Bret Easton Ellis Regrets Batman Script Comments

American Psycho author and screenwriter Bret Easton Ellis caused a tempest in the internet teapot earlier this week when he claimed to have spoken with executives from Warner Bros. who described the top-secret screenplay for Ben Affleck’s The Batman movie as “a mess” – and what’s more, that the studio wasn’t interested in fixing it because a bad script wouldn’t hurt the film at the box office. Not the news that hopeful DCEU fans wanted to hear.

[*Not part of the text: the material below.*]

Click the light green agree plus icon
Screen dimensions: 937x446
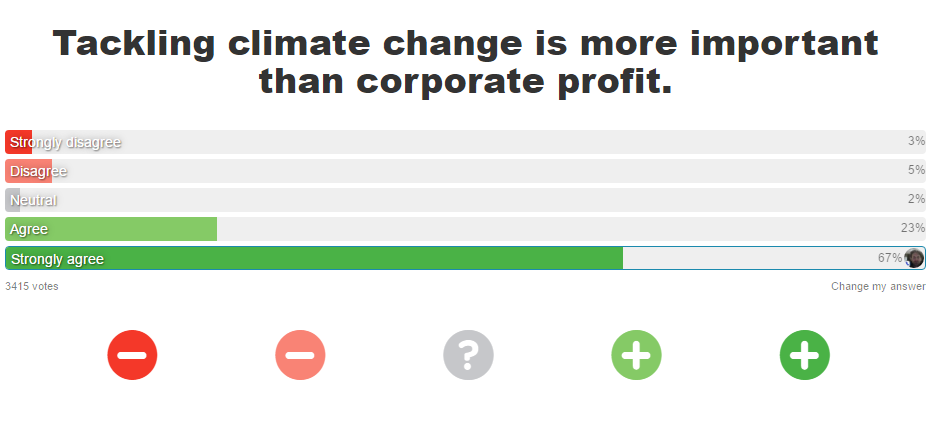coord(636,355)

Now, however, Ellis is walking his comments back on his Facebook feed. In a Friday piece on The Ringer focusing on the changing dynamics of film production versus television, Ellis was one of several industry figures cited in anecdotes highlighting broader development trends. Describing an encounter with Warner Bros. executives, Ellis was quoted as saying:

“The executives I was having dinner with were complaining about people who work on the Batman movie. And they just said they went to the studio and they said, ‘Look, the script is … Here’s 30 things that are wrong with it that we can fix.’ And [the executives] said, ‘We don’t care. We don’t really care. The amount of money we’re going to make globally, I mean 70 percent of our audience is not going to be seeing this in English. And it doesn’t really matter, these things that you’re bringing up about the flaws of the script.’ So I do think global concerns play a big part in how movies, and what movies, are being made, obviously.”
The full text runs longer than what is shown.